The amputations were done in Zahedan, the provincial capital near the Pakistan border, where the authorities have faced increasing insecurity because of the Sunni minority in the region. Iran’s population is overwhelming Shiite.

Iran has waged a large-scale campaign this year aimed at improving security in Sistan-Baluchistan. At least some of those reported executed so far this year had been arrested during the campaign.

Iran Daily reported Thursday that two men, identified only by their first names, Mojtaba and Mohammad-Hossein, were hanged for murder Wednesday in the southern city of Jahorm. Three others, according to the daily Jomhouri Eslami, were hanged in the eastern city of Birjand on Wednesday after being convicted of drug trafficking. The daily added that two others convicted of murder were hanged in the northern city of Tonekabon but did not specify when.

The authorities hanged 13 people on Jan. 1 and three others after that.

According to a count by Agence France-Presse, based on reports in local newspapers, Iran hanged 298 people in 2007, compared with 177 hangings in 2006.

The executions this year were carried out ahead of the mourning month of Muharram that began Thursday under the lunar calendar. Under Islamic law, executions are forbidden for the month.

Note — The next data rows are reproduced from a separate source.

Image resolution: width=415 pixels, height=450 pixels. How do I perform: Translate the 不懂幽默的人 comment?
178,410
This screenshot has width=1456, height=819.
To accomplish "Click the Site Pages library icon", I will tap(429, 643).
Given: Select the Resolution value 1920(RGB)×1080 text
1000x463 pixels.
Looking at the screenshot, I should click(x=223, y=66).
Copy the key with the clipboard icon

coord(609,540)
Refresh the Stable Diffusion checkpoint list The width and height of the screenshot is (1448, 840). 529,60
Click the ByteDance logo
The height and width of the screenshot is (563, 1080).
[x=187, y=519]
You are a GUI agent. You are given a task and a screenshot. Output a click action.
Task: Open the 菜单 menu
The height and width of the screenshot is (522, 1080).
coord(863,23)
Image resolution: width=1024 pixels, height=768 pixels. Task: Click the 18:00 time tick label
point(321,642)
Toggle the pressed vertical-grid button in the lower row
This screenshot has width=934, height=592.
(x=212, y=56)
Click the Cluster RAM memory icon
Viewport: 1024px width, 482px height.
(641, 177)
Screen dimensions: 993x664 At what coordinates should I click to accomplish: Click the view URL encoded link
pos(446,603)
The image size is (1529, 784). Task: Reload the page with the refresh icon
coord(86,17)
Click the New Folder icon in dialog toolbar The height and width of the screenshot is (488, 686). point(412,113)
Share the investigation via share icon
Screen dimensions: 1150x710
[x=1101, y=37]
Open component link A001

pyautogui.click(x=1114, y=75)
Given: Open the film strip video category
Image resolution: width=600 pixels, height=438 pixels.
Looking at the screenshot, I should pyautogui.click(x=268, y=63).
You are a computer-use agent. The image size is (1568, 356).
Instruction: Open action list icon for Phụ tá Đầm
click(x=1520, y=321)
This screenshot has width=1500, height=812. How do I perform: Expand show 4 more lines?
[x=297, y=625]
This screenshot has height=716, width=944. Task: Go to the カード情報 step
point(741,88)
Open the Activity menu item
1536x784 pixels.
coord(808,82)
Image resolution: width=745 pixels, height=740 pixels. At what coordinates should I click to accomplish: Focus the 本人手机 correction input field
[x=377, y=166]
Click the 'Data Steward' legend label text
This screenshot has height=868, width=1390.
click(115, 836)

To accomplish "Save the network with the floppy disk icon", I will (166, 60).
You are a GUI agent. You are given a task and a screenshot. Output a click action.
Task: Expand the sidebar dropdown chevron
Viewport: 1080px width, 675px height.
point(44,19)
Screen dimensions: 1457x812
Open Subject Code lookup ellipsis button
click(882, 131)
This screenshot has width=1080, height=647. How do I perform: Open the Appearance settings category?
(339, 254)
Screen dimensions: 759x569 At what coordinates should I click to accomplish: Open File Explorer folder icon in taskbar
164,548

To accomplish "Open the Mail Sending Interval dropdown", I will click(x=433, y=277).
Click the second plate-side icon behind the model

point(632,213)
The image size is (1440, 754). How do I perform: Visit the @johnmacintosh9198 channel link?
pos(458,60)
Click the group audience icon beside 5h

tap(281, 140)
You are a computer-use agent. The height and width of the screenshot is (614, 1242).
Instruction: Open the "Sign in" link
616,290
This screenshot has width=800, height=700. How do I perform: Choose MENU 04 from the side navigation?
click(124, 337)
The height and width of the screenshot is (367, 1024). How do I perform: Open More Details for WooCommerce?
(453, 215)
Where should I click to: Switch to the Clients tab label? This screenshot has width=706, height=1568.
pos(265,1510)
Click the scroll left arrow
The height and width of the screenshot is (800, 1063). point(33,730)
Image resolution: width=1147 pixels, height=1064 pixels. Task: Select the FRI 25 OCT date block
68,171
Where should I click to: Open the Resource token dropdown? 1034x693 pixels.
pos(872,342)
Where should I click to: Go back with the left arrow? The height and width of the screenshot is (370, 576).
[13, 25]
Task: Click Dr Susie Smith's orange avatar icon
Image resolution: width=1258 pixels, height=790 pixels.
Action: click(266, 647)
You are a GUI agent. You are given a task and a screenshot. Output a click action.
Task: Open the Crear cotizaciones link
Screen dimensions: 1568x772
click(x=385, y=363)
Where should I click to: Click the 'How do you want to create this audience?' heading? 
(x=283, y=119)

Among those reported executed on Jan. 1 was a 27-year-old woman and mother of two who killed her husband when she was 23. The woman, Raheleh Zamani, was hanged at Tehran’s Evin prison despite a promise by the authorities to postpone her execution by a month. A group of feminists were trying to get the consent of the victim’s family to save her life. She had married at the age of 15 and had been abused by her husband, Ms. Ebadi said.